Plan D got me thinking about a portable soaking tub. The first ones I spied were reasonably priced, but they were a series of plastic connecting tubes. Nope, I wouldn’t be able to lean on that flimsy pipe to get out of the tub. What else you got? Inflatable, came to mind (it usually does). I can get out of an inflatable pool all by myself. There you go, I got me an inflatable soaking tub for a faction of the cost of the wooden one. Bonus, me being a commitment phobe, if I don’t end up using it like I hope to, it will go to my friend’s little girl this summer, she can use it as a swimming pool.
Today, a week after I sent my message in a bottle in the form of a group text, I issued another one, to a lesser degree, announcing the arrival of my inflatable soaking tub. For the record, it took 20 minutes to fill with hot water, something I can make a commitment to, maybe. My treasure trove basement will require an interior design makeover, but low lighting can also fit the bill. I managed to soak for a whole 25 minutes before heat and boredom forced me to immerge. Yeah, I really need to rethink this soaking tub obsession, but I must admit, my muscles and joints do feel better.
My home office has two walls of windows, facing the north and the west. My plants love this room. Plants that I have owned for literally decades, that merely survived in other rooms, thrive in this one.
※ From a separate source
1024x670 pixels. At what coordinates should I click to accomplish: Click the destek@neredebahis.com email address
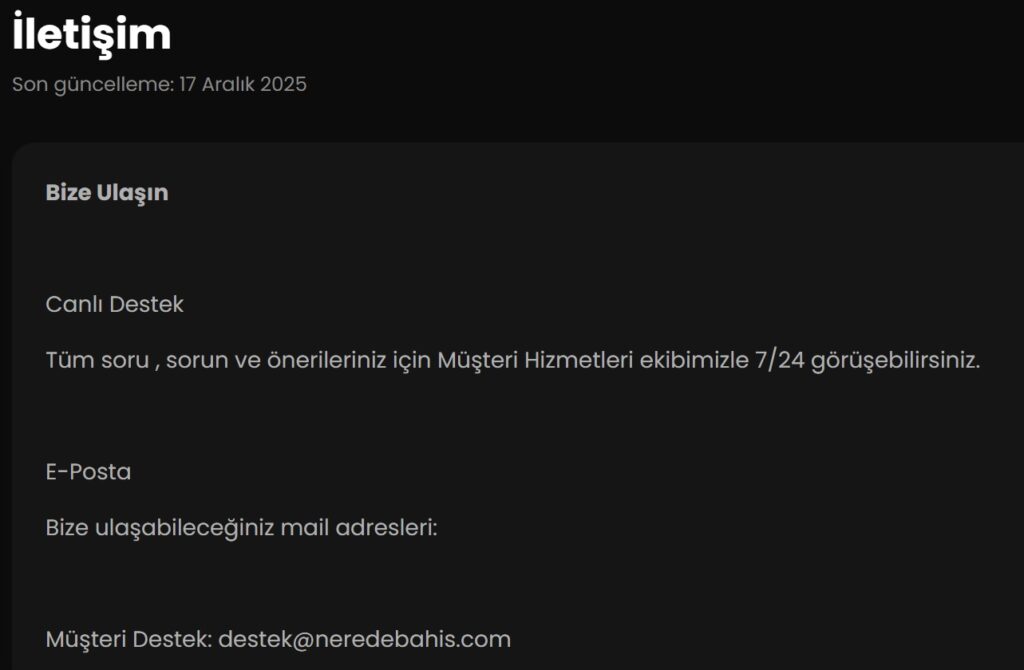(364, 639)
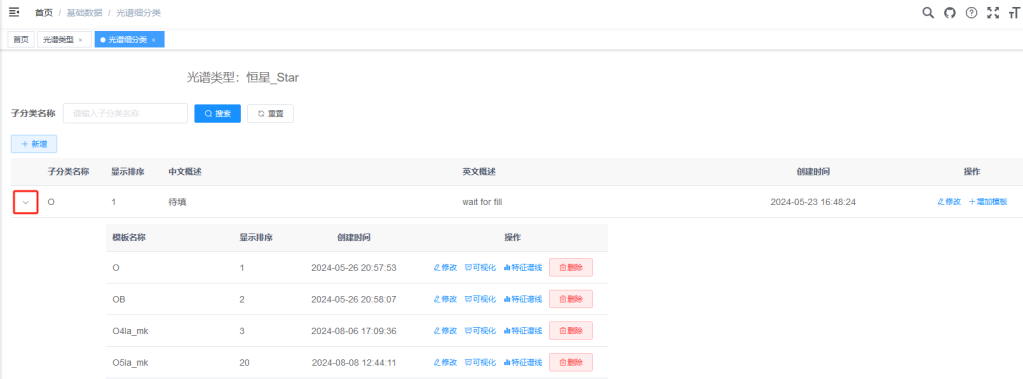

Sitting here at my desk, looking around, I feel like a woman who owns a home with a conservatory. The plants in this room are a mere sample of what I possess, but they make this room a happy place for me. While trying to decide what image I wanted to accompany today’s blog, I photographed the giant amaryllis I was gifted. It’s stunning, but doesn’t resonate with today’s theme, I’m all about having a theme. No, instead I was able to capture the brilliant sunlight that we are blessed with today. The camera lens of my phone, created a rainbow of sorts, or perhaps, a prism. In frame, is a sign that states, “enjoy the little things”. Yes, I think I shall.
Like text messages, I think my blogs are also a message in a bottle. They may be a S.O.S., or mere observations, but the hope is that even if I cannot reach “100 billion castaways looking for a home”, maybe I’ll reach 10? My intent is, to do some soul searching as I write and to possibly find answers to questions that plague me. I hope to find a little peace of mind, and a happy place where I’m not so SAD anymore, with the added bonus of no fear of seared flesh or shards of glass in my face.